Element and text location data
··········

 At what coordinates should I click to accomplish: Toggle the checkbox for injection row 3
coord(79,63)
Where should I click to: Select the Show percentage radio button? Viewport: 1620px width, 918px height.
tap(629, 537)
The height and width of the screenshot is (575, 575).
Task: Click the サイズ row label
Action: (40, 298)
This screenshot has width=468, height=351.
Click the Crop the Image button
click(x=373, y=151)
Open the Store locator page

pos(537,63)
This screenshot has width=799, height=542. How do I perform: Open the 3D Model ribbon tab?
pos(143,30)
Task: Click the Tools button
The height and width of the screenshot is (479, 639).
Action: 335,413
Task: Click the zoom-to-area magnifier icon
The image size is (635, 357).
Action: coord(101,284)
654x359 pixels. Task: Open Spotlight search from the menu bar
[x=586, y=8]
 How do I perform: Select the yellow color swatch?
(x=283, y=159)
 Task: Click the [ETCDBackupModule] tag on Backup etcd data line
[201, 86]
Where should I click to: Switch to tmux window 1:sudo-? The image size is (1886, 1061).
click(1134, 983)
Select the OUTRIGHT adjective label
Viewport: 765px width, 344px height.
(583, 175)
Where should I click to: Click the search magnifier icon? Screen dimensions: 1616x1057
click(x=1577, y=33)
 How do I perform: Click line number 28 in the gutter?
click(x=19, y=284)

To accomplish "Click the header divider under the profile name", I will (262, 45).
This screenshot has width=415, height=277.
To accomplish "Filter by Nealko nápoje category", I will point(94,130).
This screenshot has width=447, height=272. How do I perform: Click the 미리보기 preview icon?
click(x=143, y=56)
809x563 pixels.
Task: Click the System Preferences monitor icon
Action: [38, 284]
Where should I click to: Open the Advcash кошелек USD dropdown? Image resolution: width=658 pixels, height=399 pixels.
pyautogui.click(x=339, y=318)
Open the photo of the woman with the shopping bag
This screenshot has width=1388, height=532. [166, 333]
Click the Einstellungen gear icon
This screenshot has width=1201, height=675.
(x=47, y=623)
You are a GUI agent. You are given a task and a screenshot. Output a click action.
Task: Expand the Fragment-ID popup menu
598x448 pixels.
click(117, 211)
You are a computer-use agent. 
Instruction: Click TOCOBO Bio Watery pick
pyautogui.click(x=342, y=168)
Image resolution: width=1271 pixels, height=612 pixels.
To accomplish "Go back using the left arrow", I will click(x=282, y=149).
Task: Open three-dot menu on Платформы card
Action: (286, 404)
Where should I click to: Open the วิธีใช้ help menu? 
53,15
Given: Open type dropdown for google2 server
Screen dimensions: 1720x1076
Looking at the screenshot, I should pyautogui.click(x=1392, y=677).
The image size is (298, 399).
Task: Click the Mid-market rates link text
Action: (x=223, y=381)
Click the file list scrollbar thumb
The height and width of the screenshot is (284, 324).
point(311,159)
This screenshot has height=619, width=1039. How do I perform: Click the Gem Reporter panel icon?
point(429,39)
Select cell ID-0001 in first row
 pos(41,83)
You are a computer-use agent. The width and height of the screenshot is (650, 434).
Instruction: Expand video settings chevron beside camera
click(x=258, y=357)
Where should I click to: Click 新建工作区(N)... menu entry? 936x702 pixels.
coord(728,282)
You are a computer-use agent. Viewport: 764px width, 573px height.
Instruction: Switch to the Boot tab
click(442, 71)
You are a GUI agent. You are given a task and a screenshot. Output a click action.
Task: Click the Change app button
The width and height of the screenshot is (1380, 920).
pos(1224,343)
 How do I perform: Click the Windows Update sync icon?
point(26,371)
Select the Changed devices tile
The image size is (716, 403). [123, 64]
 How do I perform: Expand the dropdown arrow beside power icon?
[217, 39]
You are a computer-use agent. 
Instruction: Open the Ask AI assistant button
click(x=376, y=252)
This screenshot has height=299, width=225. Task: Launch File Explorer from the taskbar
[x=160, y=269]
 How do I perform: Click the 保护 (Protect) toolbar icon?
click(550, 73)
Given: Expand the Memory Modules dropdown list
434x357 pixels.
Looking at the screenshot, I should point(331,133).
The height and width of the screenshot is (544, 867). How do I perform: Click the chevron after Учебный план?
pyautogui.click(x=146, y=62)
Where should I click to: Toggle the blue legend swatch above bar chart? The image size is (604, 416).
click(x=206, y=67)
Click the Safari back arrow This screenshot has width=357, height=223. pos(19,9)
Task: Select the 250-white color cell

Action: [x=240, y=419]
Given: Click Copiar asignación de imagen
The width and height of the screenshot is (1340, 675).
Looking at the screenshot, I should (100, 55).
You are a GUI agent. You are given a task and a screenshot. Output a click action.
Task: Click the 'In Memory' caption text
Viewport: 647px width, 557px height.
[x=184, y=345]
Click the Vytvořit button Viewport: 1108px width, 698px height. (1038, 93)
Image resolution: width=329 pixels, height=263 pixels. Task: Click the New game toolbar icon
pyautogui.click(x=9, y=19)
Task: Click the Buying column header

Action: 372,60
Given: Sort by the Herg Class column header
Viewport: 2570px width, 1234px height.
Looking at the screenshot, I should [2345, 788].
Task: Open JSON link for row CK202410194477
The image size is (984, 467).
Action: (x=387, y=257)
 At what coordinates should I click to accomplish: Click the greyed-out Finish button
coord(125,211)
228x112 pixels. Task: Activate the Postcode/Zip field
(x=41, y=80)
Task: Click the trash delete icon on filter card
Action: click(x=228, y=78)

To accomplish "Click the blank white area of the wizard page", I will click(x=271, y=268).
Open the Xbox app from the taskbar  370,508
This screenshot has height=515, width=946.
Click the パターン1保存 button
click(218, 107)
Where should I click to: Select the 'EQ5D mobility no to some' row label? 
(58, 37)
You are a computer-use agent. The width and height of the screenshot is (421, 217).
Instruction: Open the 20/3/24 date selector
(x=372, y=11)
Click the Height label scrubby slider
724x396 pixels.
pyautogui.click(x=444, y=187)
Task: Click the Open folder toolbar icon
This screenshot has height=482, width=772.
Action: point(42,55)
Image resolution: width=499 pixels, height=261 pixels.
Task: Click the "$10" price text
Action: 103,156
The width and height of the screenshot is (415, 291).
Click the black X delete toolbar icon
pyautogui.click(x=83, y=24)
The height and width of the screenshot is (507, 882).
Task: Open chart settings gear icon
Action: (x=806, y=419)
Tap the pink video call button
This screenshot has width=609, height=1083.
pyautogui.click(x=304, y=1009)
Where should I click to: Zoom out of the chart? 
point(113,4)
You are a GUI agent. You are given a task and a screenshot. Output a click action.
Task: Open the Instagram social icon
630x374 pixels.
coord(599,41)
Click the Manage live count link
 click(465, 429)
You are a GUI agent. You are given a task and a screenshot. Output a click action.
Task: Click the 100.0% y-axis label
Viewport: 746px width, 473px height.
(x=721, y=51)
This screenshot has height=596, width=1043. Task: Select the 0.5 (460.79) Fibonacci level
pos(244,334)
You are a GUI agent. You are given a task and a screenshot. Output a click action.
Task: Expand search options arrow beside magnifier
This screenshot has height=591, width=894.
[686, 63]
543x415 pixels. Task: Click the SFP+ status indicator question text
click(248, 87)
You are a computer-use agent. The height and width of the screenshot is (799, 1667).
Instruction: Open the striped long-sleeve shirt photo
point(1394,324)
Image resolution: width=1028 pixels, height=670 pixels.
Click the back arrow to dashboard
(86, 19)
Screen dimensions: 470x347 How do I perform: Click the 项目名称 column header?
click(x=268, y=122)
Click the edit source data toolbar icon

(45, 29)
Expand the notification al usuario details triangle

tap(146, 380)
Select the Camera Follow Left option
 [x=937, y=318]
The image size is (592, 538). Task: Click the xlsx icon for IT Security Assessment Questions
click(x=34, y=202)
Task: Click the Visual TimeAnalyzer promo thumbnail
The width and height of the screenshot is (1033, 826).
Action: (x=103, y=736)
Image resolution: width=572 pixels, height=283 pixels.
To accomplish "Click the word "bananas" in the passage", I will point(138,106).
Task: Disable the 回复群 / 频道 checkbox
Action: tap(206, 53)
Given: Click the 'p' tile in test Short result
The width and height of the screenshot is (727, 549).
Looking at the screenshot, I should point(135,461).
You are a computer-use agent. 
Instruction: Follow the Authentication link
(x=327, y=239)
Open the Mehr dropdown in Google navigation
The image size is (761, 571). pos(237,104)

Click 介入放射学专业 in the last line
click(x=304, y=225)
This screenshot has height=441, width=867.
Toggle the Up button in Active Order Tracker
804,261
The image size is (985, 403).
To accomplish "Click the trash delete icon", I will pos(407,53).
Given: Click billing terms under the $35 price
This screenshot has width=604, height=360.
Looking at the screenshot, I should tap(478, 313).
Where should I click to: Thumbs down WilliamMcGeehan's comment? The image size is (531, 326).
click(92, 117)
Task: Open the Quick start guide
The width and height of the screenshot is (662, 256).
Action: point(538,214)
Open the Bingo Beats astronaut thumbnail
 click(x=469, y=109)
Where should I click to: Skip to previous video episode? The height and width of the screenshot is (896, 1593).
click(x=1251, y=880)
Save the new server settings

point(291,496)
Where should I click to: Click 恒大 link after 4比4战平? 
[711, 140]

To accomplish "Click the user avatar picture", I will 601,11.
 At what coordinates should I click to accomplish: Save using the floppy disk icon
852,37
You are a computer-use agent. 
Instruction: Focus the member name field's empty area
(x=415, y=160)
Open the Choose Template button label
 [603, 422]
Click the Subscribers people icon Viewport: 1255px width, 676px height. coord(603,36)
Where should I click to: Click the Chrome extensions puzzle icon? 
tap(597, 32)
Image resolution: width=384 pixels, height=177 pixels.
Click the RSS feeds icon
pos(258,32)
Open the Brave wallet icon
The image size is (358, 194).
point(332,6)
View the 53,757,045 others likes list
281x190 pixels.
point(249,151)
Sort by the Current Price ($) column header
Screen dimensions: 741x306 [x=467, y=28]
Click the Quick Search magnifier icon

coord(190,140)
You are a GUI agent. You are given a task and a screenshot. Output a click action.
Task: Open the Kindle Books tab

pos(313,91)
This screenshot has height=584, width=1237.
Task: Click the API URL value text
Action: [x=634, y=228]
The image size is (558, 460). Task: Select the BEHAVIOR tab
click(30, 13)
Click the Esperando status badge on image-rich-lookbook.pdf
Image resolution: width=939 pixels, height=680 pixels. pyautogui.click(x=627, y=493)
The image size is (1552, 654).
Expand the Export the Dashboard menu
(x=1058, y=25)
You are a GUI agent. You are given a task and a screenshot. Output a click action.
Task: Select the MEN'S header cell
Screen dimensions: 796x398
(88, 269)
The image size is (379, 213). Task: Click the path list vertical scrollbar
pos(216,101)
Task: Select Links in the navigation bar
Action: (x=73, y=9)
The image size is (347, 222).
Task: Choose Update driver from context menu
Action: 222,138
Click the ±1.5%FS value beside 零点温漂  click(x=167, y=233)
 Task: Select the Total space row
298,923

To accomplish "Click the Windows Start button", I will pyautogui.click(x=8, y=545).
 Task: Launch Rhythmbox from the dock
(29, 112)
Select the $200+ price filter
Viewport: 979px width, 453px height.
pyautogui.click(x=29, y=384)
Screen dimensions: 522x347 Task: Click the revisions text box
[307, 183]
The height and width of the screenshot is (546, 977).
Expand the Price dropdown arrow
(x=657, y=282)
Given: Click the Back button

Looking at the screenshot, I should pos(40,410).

··········

Please copy the rows above verbatim, starting at the top of the rows and ending with the line containing "Action: (40, 298)".

 At what coordinates should I click to accomplish: Toggle the checkbox for injection row 3
coord(79,63)
Where should I click to: Select the Show percentage radio button? Viewport: 1620px width, 918px height.
tap(629, 537)
The height and width of the screenshot is (575, 575).
Task: Click the サイズ row label
Action: (40, 298)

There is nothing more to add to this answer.